#### What you need to do:
1 > The passage below on cryptocurrency in Albania lists opportunities that digital currency technology can bring to the country. Name each one.
2 > Write out the part of the passage below on cryptocurrency in Albania, starting at "Easier movement of" and ending at "and interbank transactions.".
3 > Continue the passage below on cryptocurrency in Albania, picking up after its final sentence.

#### Passage shown:
=== Begin Enclosure ===

The Opportunities that this Technology offers in Albania Payment systems and payment methods are areas where a comprehensive transformation has been happening for years and will continue to happen, driven by the demands and needs of a more connected and interactive world, as well as

 

the opportunities offered by technological development. Since cryptocurrency is now relatively widely used, the need for legal regulation has arisen. Albania is among the first countries to have adopted a law regulating the cryptocurrency market. On May 20, 2020, Law No. 66/2020 "For financial markets based on distributed ledger technology", otherwise known as the "law on cryptocurrency", making Albania the 3rd country in Europe for the official legalization of cryptocurrency. At first glance, the law seems quite detailed, although it has received many criticisms, characterizing it as a hasty and ill-considered decision-making with the argument that Albania, as a whole of its economic elements, is not yet ready and prepared for cryptocurrency. Law No. 66/2020 aims to regulate the issuance of digital and/or virtual currencies, the licensing, monitoring and supervision of entities operating in the activity of distribution, trading and storage of these currencies, digital currency agents, innovative service providers and automated enterprises to collective investments.

Digital currency technology has the potential to bring great changes and advantages to Albania's economy. The implementation of technology will affect the minimization of liquidity and credit risk. Here are some opportunities that digital currency technology can bring to Albania:

Easier movement of funds: Through digital currency, financial transactions can be done easily and quickly. This would help reduce the cost and time of international and interbank transactions.

The remittance sector: In a massive market with a flow of around 2 billion euros per year, it is the first to be positively affected by this new development. In the field of remittances, transferring money to other countries through traditional channels often has high costs, complicated procedures, and the time required to complete transactions can be long. Blockchain technology can provide solutions to these challenges.

The financing of small and medium-sized enterprises through ICOs (digital methods of collecting funds, similar to public offers on stock exchanges) allows Albanian commercial companies to have access to more opportunities to raise capital, thus diversifying financing methods. of projects, not simply remaining at the mercy of bank loans.

Financing of innovation and startups: Digital currency technology, including blockchain-based open financing platforms (crowdfunding), can help increase opportunities for financing innovative projects and startups in Albania. This type of financing has the potential to lower barriers to market entry and increase the level of investment in new and technology sectors.

Reduction of corruption: The use of digital currency technology and blockchain ledgers can help reduce levels of corruption. For example, the use of smart contracts (the inability to change data after creation) through blockchain technology can reduce the risk of fraud as well as fraud with public funds.

=== End Enclosure ===

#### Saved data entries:
=== Begin Enclosure ===

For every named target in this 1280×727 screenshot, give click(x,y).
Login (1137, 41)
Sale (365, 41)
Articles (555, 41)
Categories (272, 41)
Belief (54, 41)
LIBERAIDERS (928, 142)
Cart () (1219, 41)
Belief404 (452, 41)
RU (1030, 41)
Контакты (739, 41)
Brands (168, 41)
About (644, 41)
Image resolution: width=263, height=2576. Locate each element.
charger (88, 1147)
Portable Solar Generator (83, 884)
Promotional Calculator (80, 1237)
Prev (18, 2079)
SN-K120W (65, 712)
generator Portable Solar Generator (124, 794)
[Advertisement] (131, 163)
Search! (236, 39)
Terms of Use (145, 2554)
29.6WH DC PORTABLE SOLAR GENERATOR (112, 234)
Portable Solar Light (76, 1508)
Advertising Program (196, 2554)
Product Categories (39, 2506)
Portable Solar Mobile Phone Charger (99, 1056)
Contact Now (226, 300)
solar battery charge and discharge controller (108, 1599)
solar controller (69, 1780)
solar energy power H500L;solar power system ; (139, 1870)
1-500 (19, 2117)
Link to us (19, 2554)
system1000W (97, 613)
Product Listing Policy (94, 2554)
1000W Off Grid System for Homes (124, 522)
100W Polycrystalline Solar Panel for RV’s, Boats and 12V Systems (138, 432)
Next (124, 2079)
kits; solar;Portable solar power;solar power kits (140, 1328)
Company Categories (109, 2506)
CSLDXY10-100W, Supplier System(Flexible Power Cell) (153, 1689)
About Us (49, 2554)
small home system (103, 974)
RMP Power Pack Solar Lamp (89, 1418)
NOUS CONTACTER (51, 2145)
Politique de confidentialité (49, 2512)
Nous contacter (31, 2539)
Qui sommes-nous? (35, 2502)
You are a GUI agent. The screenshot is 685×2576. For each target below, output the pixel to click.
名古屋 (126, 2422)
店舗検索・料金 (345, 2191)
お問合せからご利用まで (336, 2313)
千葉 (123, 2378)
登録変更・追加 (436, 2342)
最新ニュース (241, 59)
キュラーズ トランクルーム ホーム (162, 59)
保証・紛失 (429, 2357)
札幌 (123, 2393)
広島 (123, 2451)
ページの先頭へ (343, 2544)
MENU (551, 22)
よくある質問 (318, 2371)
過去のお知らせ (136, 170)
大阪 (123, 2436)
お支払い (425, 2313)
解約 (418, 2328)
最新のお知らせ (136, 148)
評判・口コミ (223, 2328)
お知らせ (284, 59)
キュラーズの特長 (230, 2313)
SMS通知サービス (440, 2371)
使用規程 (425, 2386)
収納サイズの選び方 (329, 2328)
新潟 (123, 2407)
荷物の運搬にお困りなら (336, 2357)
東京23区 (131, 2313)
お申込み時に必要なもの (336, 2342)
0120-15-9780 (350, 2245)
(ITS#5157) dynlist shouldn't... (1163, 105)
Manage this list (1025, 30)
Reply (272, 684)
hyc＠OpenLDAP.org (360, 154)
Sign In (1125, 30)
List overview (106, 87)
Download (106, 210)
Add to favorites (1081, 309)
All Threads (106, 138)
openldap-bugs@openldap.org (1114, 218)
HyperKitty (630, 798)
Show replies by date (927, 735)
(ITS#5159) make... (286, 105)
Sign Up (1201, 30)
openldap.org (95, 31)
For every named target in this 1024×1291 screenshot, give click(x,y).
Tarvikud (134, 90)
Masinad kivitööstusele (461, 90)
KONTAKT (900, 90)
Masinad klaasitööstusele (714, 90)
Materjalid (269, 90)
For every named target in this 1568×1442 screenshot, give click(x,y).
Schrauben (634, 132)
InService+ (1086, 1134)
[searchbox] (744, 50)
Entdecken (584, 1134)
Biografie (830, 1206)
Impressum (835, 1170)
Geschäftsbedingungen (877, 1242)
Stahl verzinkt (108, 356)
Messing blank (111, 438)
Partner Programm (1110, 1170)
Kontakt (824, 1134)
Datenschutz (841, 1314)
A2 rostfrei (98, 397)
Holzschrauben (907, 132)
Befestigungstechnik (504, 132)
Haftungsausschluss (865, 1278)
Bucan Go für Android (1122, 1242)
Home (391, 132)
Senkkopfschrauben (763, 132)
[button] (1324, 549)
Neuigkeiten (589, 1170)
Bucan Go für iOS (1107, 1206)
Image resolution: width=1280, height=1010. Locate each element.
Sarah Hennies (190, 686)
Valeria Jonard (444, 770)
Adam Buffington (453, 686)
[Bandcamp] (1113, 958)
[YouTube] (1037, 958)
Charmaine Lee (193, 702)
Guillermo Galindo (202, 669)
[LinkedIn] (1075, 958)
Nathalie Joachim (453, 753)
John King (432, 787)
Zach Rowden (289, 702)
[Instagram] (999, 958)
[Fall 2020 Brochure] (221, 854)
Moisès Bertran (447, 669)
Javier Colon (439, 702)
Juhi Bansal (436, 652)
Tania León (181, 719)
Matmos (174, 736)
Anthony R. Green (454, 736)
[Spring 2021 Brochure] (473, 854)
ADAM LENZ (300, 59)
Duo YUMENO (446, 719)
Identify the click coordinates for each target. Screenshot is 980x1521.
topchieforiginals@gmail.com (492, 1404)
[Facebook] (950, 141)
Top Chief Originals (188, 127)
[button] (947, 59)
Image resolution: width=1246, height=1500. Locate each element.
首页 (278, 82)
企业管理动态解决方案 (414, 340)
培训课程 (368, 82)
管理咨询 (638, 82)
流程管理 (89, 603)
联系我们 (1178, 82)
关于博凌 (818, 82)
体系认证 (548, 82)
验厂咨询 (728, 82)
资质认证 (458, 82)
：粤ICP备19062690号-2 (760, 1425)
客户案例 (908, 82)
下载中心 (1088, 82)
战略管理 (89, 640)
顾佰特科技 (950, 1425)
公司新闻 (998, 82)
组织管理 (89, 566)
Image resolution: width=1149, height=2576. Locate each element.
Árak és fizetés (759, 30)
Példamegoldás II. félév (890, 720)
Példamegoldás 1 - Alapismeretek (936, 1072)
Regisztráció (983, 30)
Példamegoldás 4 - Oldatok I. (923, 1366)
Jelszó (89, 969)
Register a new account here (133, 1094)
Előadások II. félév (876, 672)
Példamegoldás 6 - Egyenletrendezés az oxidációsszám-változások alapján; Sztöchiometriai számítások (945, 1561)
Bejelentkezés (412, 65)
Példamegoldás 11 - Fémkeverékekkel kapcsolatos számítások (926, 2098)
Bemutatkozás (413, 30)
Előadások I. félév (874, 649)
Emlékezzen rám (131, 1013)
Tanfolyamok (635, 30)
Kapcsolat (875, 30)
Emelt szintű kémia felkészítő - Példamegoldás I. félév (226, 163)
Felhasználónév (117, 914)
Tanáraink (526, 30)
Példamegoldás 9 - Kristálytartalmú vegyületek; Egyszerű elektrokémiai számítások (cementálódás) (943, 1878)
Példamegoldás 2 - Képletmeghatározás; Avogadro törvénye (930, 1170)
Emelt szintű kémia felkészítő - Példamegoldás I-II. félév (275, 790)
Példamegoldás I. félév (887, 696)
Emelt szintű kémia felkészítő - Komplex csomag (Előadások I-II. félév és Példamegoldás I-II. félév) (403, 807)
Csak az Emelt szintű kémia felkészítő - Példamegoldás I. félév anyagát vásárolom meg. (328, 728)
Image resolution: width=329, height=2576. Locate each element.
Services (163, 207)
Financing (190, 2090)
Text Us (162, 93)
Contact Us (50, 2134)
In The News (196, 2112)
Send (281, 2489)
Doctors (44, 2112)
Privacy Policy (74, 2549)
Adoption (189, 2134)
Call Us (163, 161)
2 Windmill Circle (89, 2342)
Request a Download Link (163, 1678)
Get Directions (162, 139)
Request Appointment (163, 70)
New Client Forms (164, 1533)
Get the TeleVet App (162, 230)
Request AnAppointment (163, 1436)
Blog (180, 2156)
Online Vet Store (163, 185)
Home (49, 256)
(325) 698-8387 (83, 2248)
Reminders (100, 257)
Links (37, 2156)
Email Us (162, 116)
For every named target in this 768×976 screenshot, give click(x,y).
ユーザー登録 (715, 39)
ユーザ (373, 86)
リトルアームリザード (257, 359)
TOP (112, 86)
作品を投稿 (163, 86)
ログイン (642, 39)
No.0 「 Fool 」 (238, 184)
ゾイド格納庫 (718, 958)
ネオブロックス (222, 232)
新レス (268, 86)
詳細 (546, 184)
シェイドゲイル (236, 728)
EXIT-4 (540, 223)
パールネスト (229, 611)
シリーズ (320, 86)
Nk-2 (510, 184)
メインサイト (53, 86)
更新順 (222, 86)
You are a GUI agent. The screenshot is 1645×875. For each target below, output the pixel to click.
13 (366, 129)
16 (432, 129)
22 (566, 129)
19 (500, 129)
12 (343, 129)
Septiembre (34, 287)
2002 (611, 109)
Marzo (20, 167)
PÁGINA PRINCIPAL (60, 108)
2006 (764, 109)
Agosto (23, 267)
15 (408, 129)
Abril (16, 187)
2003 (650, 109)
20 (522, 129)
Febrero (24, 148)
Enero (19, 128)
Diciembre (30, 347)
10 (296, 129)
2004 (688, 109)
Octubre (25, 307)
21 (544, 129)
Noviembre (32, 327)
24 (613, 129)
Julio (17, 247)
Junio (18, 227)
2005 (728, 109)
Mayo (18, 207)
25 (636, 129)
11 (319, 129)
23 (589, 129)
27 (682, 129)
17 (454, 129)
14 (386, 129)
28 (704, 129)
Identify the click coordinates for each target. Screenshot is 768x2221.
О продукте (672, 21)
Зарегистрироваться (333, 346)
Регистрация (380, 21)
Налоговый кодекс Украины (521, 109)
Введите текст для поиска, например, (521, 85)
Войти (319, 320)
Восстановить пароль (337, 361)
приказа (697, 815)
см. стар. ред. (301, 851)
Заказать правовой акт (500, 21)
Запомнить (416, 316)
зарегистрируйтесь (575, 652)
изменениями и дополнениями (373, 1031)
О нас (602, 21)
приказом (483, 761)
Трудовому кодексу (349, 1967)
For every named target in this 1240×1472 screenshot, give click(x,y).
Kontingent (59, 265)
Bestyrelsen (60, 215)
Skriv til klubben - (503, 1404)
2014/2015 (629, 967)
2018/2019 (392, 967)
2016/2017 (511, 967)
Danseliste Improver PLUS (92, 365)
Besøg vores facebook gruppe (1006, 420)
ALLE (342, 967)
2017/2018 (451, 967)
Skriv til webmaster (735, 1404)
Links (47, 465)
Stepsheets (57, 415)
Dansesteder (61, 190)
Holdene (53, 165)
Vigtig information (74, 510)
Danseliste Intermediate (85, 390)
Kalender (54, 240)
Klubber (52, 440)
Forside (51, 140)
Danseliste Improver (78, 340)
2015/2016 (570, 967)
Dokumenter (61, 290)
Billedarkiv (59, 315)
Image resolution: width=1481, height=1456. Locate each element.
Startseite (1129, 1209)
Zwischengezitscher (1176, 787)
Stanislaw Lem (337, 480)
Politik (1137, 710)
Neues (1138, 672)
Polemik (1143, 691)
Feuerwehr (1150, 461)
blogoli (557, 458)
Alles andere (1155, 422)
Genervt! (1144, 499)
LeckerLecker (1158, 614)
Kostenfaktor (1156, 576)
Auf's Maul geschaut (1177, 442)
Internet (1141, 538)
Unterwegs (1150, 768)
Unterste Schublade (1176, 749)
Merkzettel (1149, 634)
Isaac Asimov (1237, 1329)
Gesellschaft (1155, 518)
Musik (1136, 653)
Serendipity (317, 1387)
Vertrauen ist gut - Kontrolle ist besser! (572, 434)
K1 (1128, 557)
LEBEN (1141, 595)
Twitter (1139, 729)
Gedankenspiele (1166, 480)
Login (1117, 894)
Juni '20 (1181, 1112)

=== End Enclosure ===

#### Exercise answers:
1 >
- Easier movement of funds
- The remittance sector
- The financing of small and medium-sized enterprises through ICOs
- Financing of innovation and startups
- Reduction of corruption

2 >
Easier movement of funds: Through digital currency, financial transactions can be done easily and quickly. This would help reduce the cost and time of international and interbank transactions.

3 >
Building the fintech ecosystem: Through digital currency technology, a fintech (financial technology) ecosystem developed in Albania can be created. This would enable innovation and improvement of financial services, bringing great benefits to consumers and local businesses.

The attention of the authorities is focused on the potential of the technological infrastructure of the electronic register of transactions (blockchain) for the improvement of the current payment system. The implementation of the technological infrastructure in order to improve the existing payment system is in the attention of the authorities of many developed countries, in a long-term time horizon. A large number of other virtual currencies not regulated by authorities are based on similar technology. Also, the financial and IT industries are showing interest in implementing this technology in a new wave of financial products. In this regard, the modification of the electronic protocol makes it possible to format the "blockchain" technology according to the needs of public regulatory authorities or private entrepreneurs. However, it is important to note that in order to bring digital currency technology to Albania, several factors must be considered. These factors include the support of government and financial institutions, the drafting of appropriate laws and regulations, and the security of technology to protect consumers from potential risks. In conclusion, while there is great potential for the advancement of the financial sector in Albania, the implementation of digital currency technology requires extensive commitment and cooperation between the public and private sectors, as well as international stakeholders.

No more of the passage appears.